§ TASK BRIEF:
Go through the records below and return each line that has "toolbar" in it.

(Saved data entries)
= Beginning of Section =

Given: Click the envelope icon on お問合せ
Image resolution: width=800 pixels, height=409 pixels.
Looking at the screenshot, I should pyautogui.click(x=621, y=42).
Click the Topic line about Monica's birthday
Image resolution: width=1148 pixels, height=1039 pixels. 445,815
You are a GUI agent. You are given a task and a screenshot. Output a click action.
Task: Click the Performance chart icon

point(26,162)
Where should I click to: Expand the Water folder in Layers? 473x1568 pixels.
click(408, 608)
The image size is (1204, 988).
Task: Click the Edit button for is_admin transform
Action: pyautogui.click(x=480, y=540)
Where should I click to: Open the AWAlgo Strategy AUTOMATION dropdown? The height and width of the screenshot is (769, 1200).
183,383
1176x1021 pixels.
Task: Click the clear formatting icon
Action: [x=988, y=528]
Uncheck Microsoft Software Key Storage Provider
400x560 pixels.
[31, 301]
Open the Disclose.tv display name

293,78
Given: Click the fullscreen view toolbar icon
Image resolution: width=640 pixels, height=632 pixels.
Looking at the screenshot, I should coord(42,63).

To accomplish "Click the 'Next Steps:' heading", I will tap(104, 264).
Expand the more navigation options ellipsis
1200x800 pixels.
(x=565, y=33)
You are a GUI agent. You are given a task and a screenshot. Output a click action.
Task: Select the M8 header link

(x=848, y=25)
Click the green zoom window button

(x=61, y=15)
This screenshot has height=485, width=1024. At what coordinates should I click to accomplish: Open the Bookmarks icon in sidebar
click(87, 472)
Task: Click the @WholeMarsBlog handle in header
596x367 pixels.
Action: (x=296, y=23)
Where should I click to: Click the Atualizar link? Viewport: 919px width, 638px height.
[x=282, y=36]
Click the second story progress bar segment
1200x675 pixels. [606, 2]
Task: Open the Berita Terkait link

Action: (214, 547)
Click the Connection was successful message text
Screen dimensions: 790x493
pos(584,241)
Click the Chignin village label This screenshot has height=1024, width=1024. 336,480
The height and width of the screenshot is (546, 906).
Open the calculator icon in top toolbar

= End of Section =

§ WORKED SOLUTION:
Given: Click the fullscreen view toolbar icon
Open the calculator icon in top toolbar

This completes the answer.